EGFR変異については、タンパク質構造に基づく分類(タンパク質構造にもとづくEGFR変異の新しい分類 - 精密医療電脳書)が重要になってくる、と思われます。そのためにEGFRのタンパク質構造と機能について説明します。さらに主要な変異、エクソン19欠失とL858Rの構造の特徴について説明します。
野生型EGFRのタンパク質構造
EGFRは、上皮成長因子(EGF)などのリガンドが結合すると、細胞の増殖や分化を促すシグナルを伝える受容体です。EGFRは、細胞外領域、細胞膜貫通領域、細胞内領域の3つの部分からなります。図1Aは、野生型EGFRの構造を簡単に示したものです。EGFRにリガンドが結合すると、EGFRは2つくっついて二量体になります。このとき、細胞内領域にあるチロシンキナーゼという酵素が活性化されます。チロシンキナーゼは、EGFRの細胞内領域にあるチロシンというアミノ酸にリン酸を付けます。これによって、細胞内の他のタンパク質が反応して、最終的には核で遺伝子の発現を変えるシグナルが伝わります。図1Bは、活性型チロシンキナーゼ領域の詳細な構造です。
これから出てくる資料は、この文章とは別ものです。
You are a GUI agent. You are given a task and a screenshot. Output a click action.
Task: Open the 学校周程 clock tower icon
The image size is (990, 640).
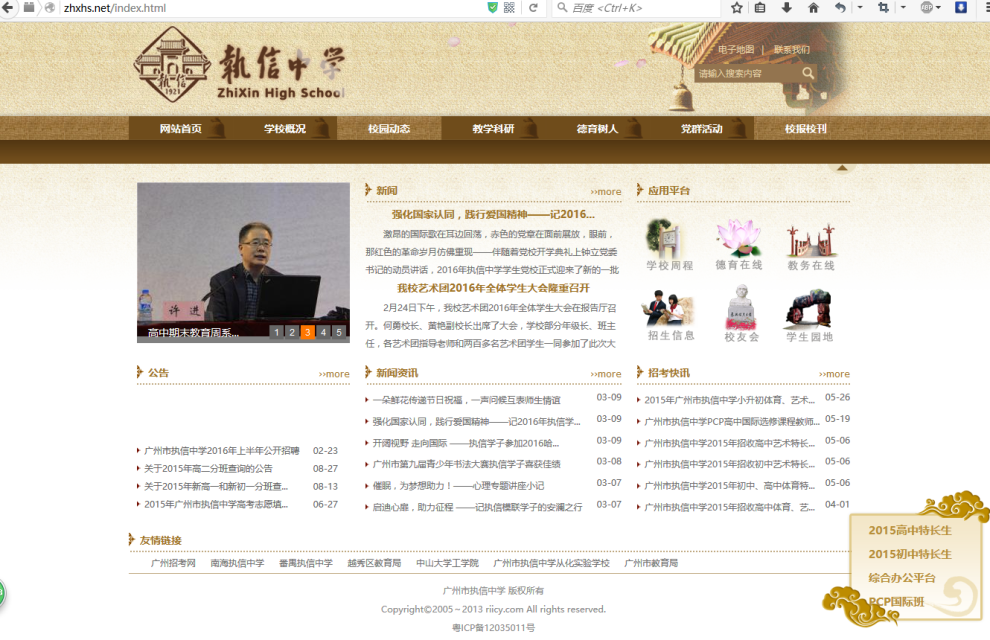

この領域は、N-lobeとC-lobeという2つの部分に分かれます。N-lobeは、リン酸を付ける対象となるATPという物質を結合する部分で、P-loopとαC helixという構造を持ちます。C-lobeは、触媒部位(catalytic loop)と活性化部位(A-loop)という構造を持ちます。
野生型EGFRの活性化状態と非活性化状態の比較
チロシンキナーゼ領域は、活性化状態と非活性化状態の2つの形を取ります。活性化状態では、αC helixがATP結合部位に近づき(”αC-in”)、E762とK745というアミノ酸同士が塩橋(salt bridge)という結合を作ります(図1B、ボックス)。これによって、チロシンキナーゼが安定してATPにリン酸を付けられるようになります。またA-loopは伸びた状態(”DFG-in”)になります。DFG-motifというアミノ酸の並びがA-loopの先端にあります。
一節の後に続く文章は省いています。